** TASK GOAL **
Each line from the one with "Task: Click the Trenitalia logo in the image" through the last line of the material is to be printed exactly; no other line and no picture belongs in the copy.

** SUPPLIED MATERIAL **
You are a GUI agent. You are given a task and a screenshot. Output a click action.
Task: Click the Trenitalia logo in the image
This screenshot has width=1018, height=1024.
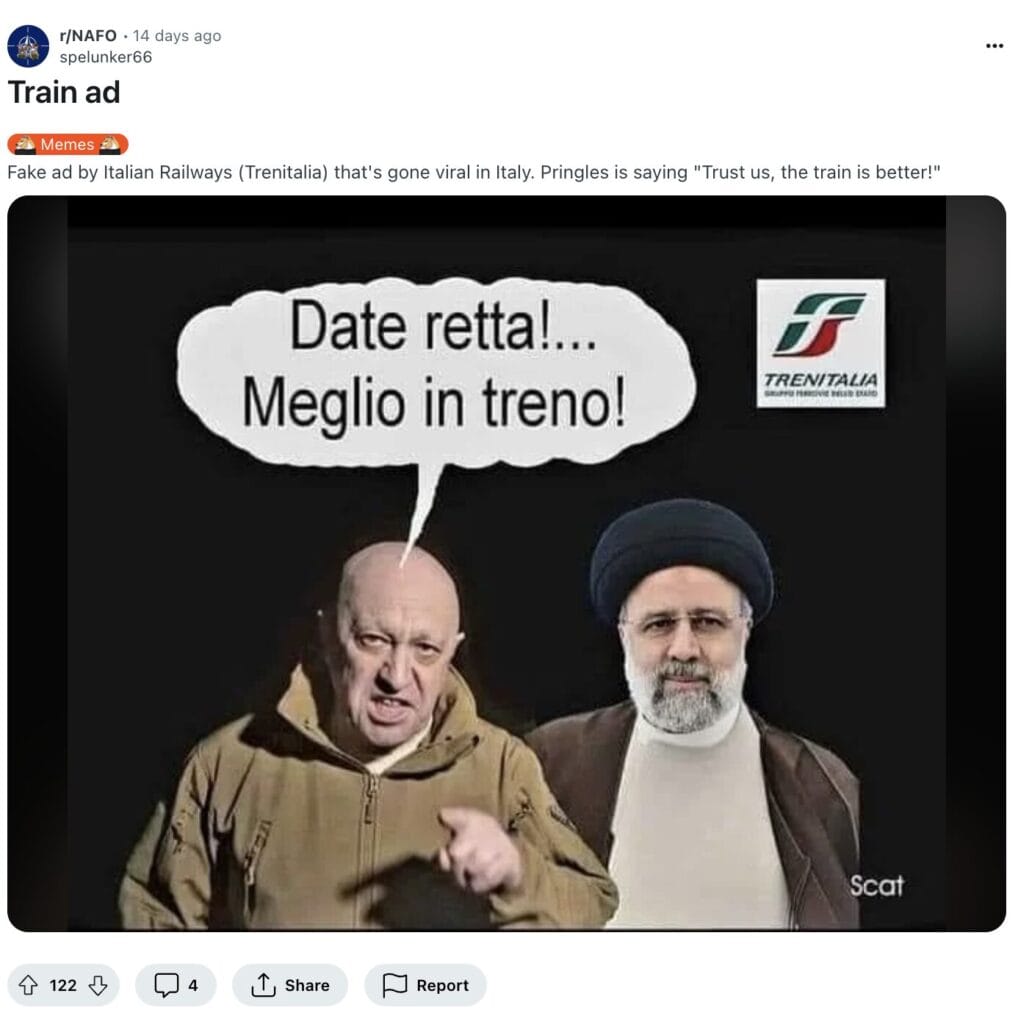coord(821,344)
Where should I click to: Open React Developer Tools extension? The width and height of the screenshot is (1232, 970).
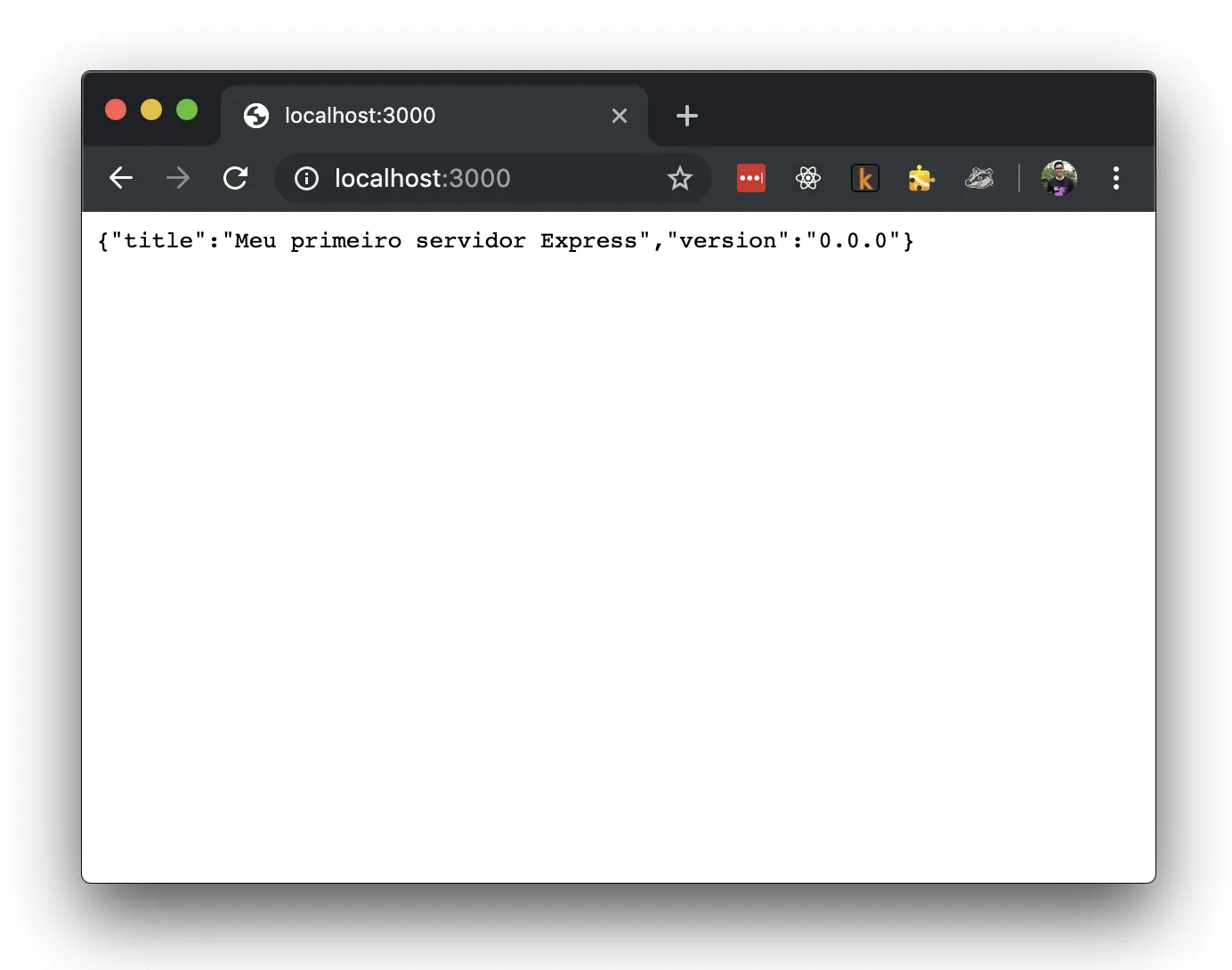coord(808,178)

** TASK OUTPUT **
Task: Click the Trenitalia logo in the image
This screenshot has width=1018, height=1024.
coord(821,344)
Where should I click to: Open React Developer Tools extension? The width and height of the screenshot is (1232, 970).
coord(808,178)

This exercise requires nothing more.